Install NumPy and Matplotlib

pip install numpy matplotlib

Create Design Matrix

def create_design_matrix(x, degree):
    X = []

    for xi in x:
        row = []
        for power in range(degree + 1):
            row.append(xi ** power)
        X.append(row)

    return X


x = [1, 2, 3, 4, 5]

X = create_design_matrix(x, 2)

for row in X:
    print(row)

Output:

[1, 1, 1]
[1, 2, 4]
[1, 3, 9]
[1, 4, 16]
[1, 5, 25]

Polynomial Fit Using Normal Equation

import numpy as np

def create_design_matrix(x, degree):
    X = []

    for xi in x:
        row = []
        for power in range(degree + 1):
            row.append(xi ** power)
        X.append(row)

    return np.array(X, dtype=float)


def polynomial_fit(x, y, degree):
    X = create_design_matrix(x, degree)
    y = np.array(y, dtype=float).reshape(-1, 1)

    XT = X.T
    coefficients = np.linalg.inv(XT @ X) @ XT @ y

    return coefficients.flatten()


x = [1, 2, 3, 4, 5]
y = [2, 4, 5, 4, 5]

degree = 2

coefficients = polynomial_fit(x, y, degree)

print("Coefficients:", coefficients)

Possible output:

Coefficients: [-0.8  3.02857143 -0.42857143]

So the fitted quadratic is approximately:

ŷ = -0.8 + 3.02857143x - 0.42857143x2

Prediction Function

def polynomial_predict(x, coefficients):
    predictions = []

    for xi in x:
        y_hat = 0
        for power, coefficient in enumerate(coefficients):
            y_hat += coefficient * (xi ** power)
        predictions.append(y_hat)

    return predictions

Full Example for Degree 0, 1, 2 and 3

import numpy as np

def create_design_matrix(x, degree):
    X = []

    for xi in x:
        row = []
        for power in range(degree + 1):
            row.append(xi ** power)
        X.append(row)

    return np.array(X, dtype=float)


def polynomial_fit(x, y, degree):
    X = create_design_matrix(x, degree)
    y = np.array(y, dtype=float).reshape(-1, 1)

    XT = X.T
    coefficients = np.linalg.inv(XT @ X) @ XT @ y

    return coefficients.flatten()


def polynomial_predict(x, coefficients):
    predictions = []

    for xi in x:
        y_hat = 0
        for power, coefficient in enumerate(coefficients):
            y_hat += coefficient * (xi ** power)
        predictions.append(y_hat)

    return predictions


def mean_squared_error(y_actual, y_predicted):
    n = len(y_actual)
    total = 0

    for actual, predicted in zip(y_actual, y_predicted):
        total += (actual - predicted) ** 2

    return total / n


x = [1, 2, 3, 4, 5]
y = [2, 4, 5, 4, 5]

for degree in [0, 1, 2, 3]:
    coefficients = polynomial_fit(x, y, degree)
    predictions = polynomial_predict(x, coefficients)
    mse = mean_squared_error(y, predictions)

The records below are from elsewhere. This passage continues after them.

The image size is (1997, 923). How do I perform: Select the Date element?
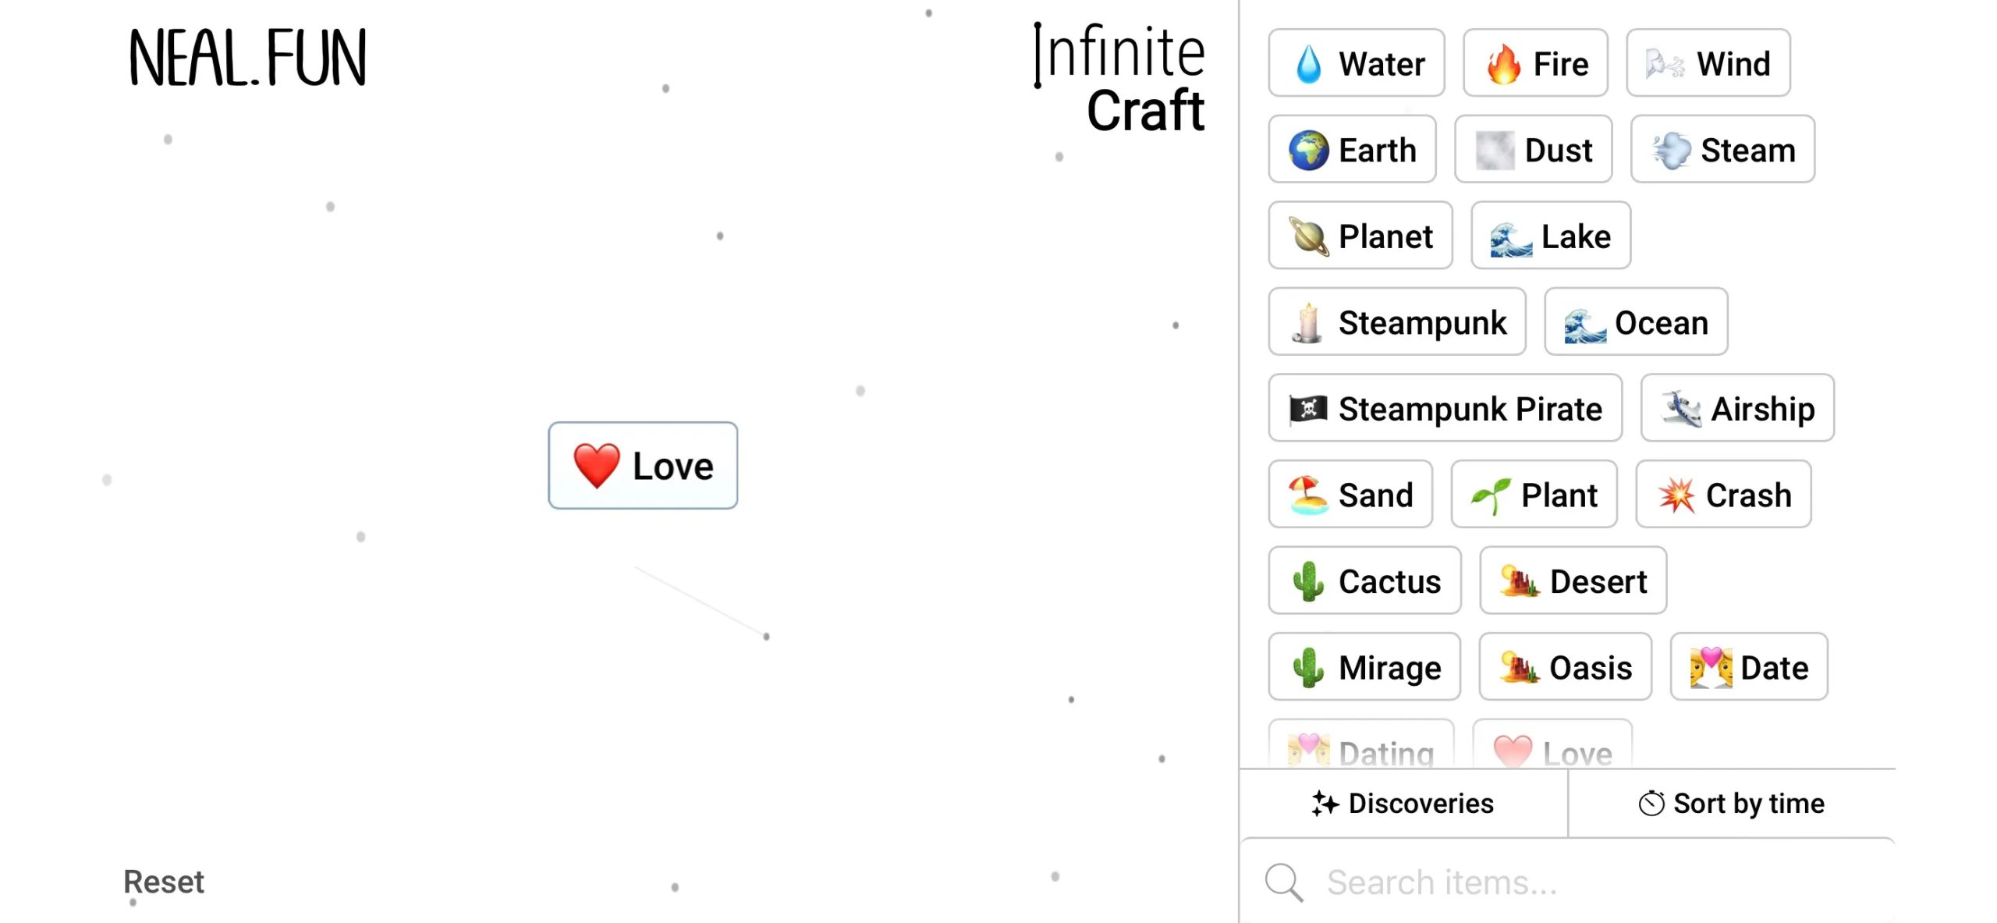(x=1751, y=667)
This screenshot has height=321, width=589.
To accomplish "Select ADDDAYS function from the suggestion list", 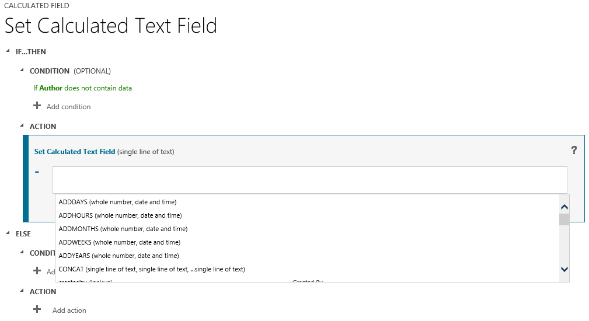I will [x=117, y=202].
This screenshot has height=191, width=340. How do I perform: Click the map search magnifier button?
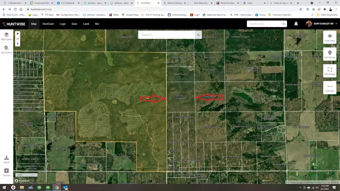click(x=198, y=35)
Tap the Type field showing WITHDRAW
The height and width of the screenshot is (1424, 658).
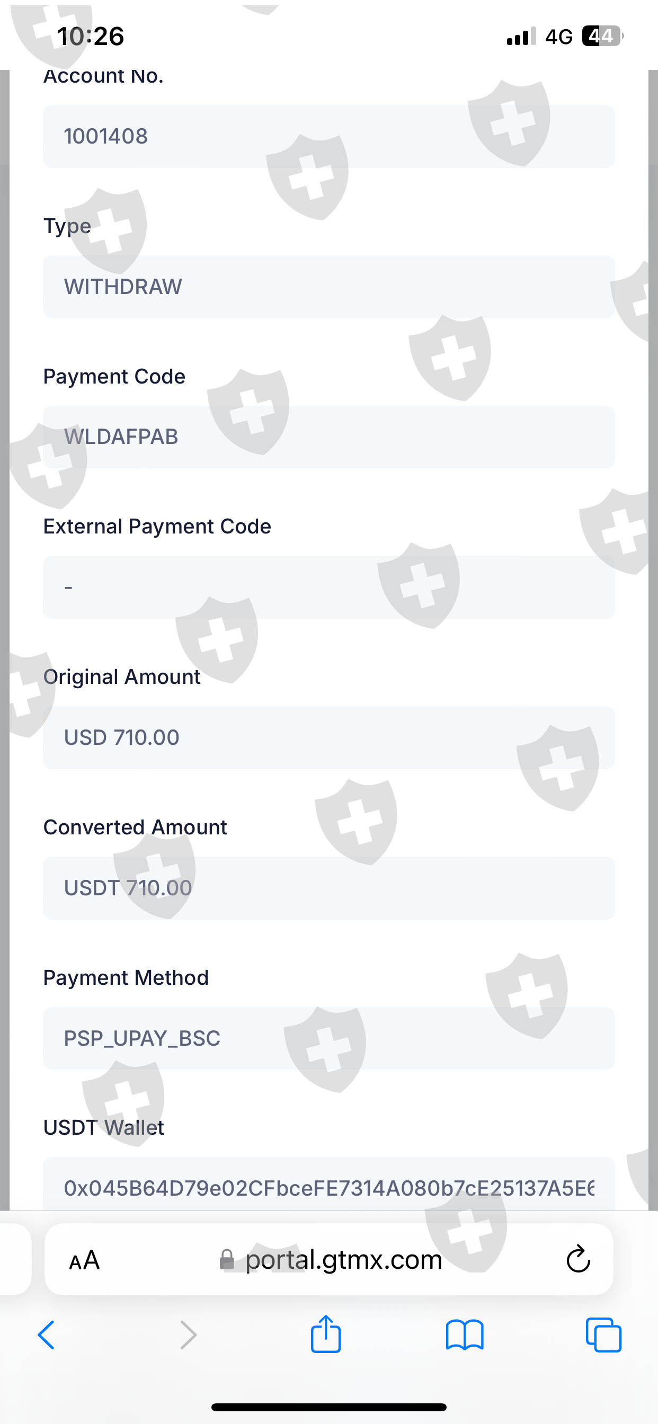pos(328,286)
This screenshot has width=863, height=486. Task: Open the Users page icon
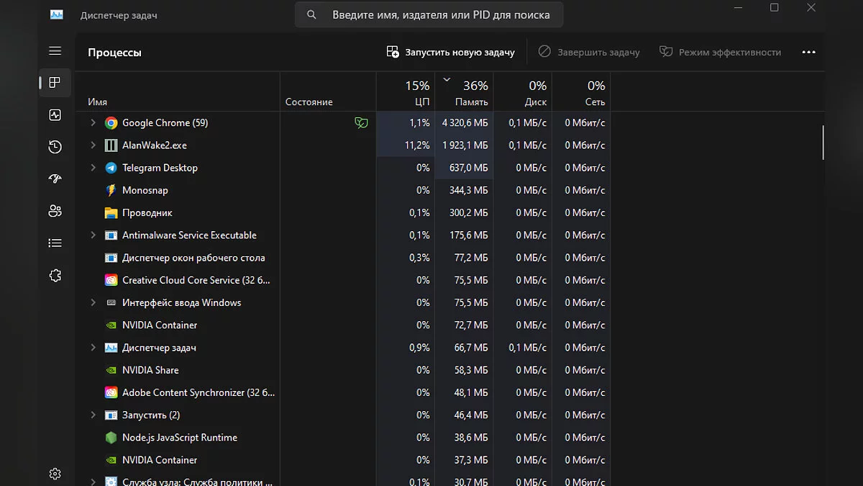tap(55, 211)
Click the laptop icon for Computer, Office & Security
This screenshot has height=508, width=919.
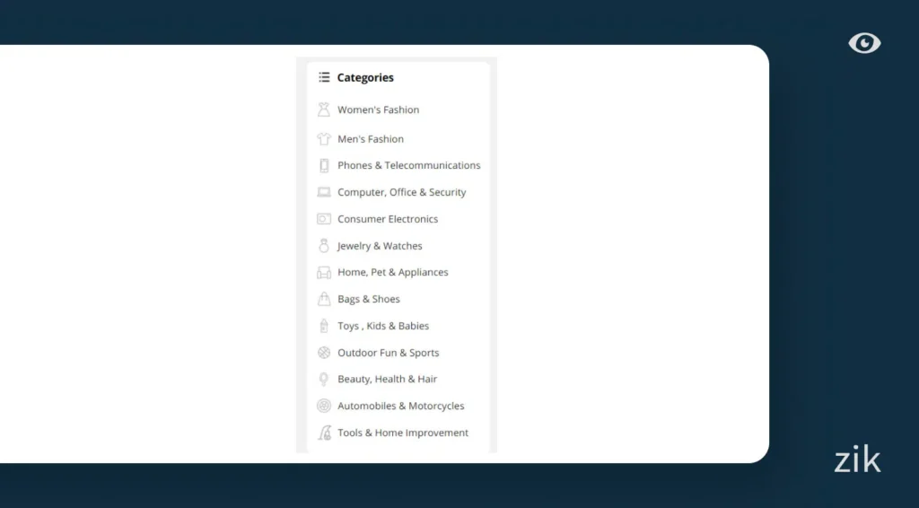324,192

    print("Degree:", degree)
    print("Coefficients:", coefficients)
    print("Predictions:", predictions)
    print("MSE:", mse)
    print()

Safer NumPy Version

Using inverse directly can sometimes be numerically unstable:

np.linalg.inv(XT @ X) @ XT @ y

A safer method is np.linalg.lstsq().

import numpy as np

def create_design_matrix(x, degree):
    X = []

    for xi in x:
        row = []
        for power in range(degree + 1):
            row.append(xi ** power)
        X.append(row)

    return np.array(X, dtype=float)


def polynomial_fit_lstsq(x, y, degree):
    X = create_design_matrix(x, degree)
    y = np.array(y, dtype=float)

    coefficients, residuals, rank, singular_values = np.linalg.lstsq(X, y, rcond=None)

    return coefficients


x = [1, 2, 3, 4, 5]
y = [2, 4, 5, 4, 5]

for degree in [0, 1, 2, 3]:
    coefficients = polynomial_fit_lstsq(x, y, degree)
    print("Degree:", degree)
    print("Coefficients:", coefficients)
    print()

8. Live Python Editor

Practice the code from this lesson directly in the embedded Python editor. Copy any example from above and run it here.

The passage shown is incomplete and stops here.